Sulforaphane production is tricky; it requires the mixing of two separate constituents in these vegetables, a chemical called glucoraphanin and an enzyme called myrosinase. Like many other enzymes, myrosinase is sensitive to temperature; heat can destroy it. Sulforaphane yield from any particular food is unpredictable, varying greatly with cooking methods and this has given rise to inconsistent results in human cancer trials. This problem of varying sulforaphane levels has been the subject of a number of papers over the last year so that we are getting a sense of how to increase the anticancer effect of these foods.

Just about a year ago to the day a paper by Saha et al reported that frozen broccoli added to soup yielded about one tenth the increase in blood levels of sulforaphane in human volunteers than if fresh broccoli was used. According to the authors, “…the reduction was shown to be due to destruction of myrosinase activity by the commercial blanching-freezing process”. Gut bacteria were apparently responsible for converting what small amounts of sulforaphane were found.[2]

Then along come Drosz and Jeffery writing in the September 2013 issue of the Journal of Food Science with a clever idea. They aren’t ready to discard frozen broccoli as a good food to eat. Frozen broccoli is cheaper than fresh broccoli, has a longer shelf life and is easier and faster to cook. All attributes favored by the food scientists who were my colleagues at one point. Following Saha’s lead they assumed the myrosinase was destroyed during the blanching process that the broccoli undergoes prior to being frozen. They experimented with lower blanching temperatures reducing the temperature from the standard 86 °C to 76 °C. At the lower temperature most of the lipoxygenase enzymes responsible for product spoilage were destroyed yet the majority of the myrosinase was left intact; as a result, over 80% of the potential sulforaphane formation occurred.

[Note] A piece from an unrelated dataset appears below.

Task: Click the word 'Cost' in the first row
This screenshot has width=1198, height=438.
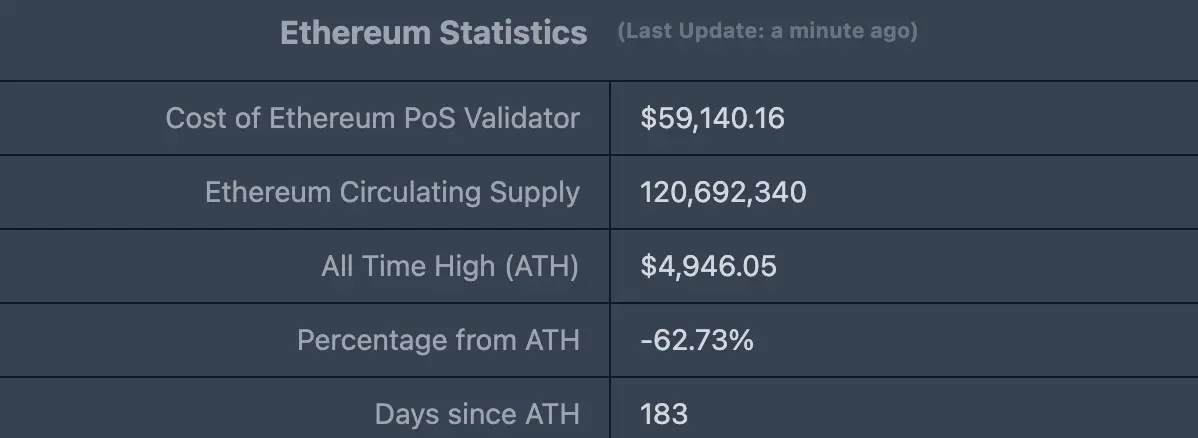Action: pos(191,118)
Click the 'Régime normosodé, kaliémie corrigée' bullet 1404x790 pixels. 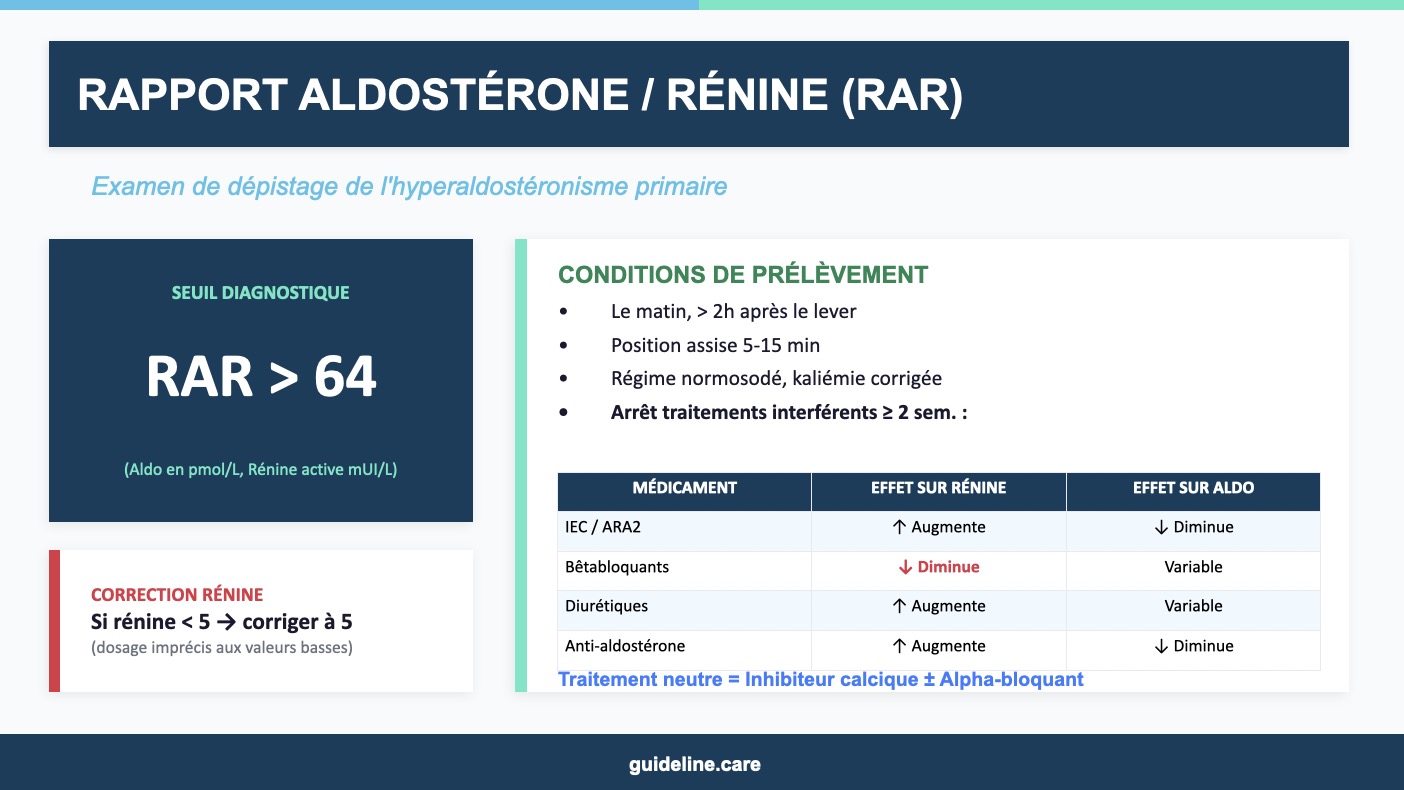[776, 378]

They found another trick to increasing sulforaphane content of frozen broccoli, they added active myrosinase back in. They report to my surprise that daikon radish root is a good source of heat stable myrosinase. Daikon radish root supported sulforaphane formation even when heated to 25 °C for 10 min, plenty of time to cook frozen broccoli through and through. What’s more it doesn’t take much, (0.025% daikon), not enough to even notice.[3]

Thus don’t be surprised to find daikon radish on the label of frozen broccoli packages at some point in the future. In the meantime, there is a simple way to insure full sulforaphane production when eating cooked cruciferous vegetables, eat a bit of daikon radish with the meal.

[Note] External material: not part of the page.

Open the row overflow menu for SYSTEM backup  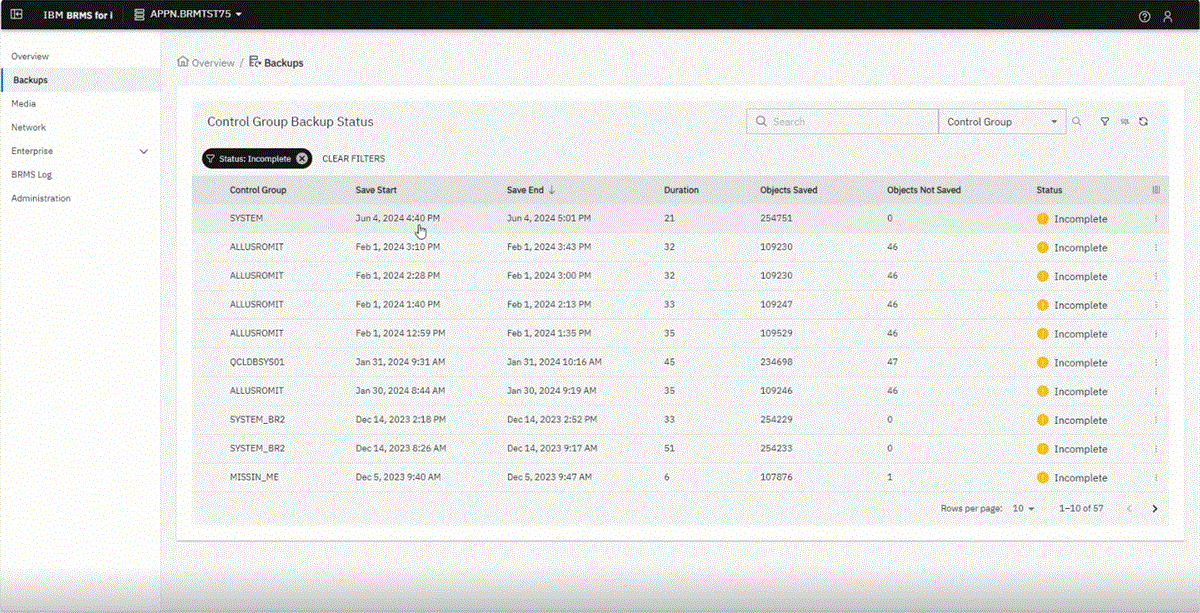tap(1156, 218)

Two easy ways to eat more daikon radish:

Simple add to any coleslaw.

Vietnamese Pickles:
1/2 lb carrots (julienned or cut into thin match-like strips)
1/2 lb radish (daikon, cut same as carrots)
4 cups water (warm enough to dissolve the salt and sugar)
3 tbs sugar ?
2 tbs salt
6 tbs rice vinegar

In large pitcher or large bowl, mix water, vinegar, sugar and salt till everything is dissolved and combined well.
Place carrots and daikon in a clean, sterile jar and fill with vinegar mixture till jar is full.
Cover jars and set in the refrigerator to pickle for about 3 days. Pickles can last for about 3 weeks in the fridge.

[Recipe from “White on Rice Couple”]


1. Khan MR, Busquets R, Saurina J, Hernández S, Puignou L. Identification of seafood as an important dietary source of heterocyclic amines by chemometry and chromatography-mass spectrometry. Chem Res Toxicol. 2013 Jun 17;26(6):1014-22.

2. Saha S, Hollands W, Teucher B, Needs PW, Narbad A, Ortori CA, Barrett DA, Rossiter JT, Mithen RF, Kroon PA. Isothiocyanate concentrations and interconversion of sulforaphane to erucin in human subjects after consumption of commercial frozen broccoli compared to fresh broccoli. Mol Nutr Food Res. 2012 Dec;56(12):1906-16. doi: 10.1002/mnfr.201200225. Epub 2012 Oct 27.

3. Dosz EB, Jeffery EH. Modifying the processing and handling of frozen broccoli for increased sulforaphane formation. J Food Sci. 2013 Sep;78(9):H1459-63. doi: 10.1111/1750-3841.12221. Epub 2013 Aug 5.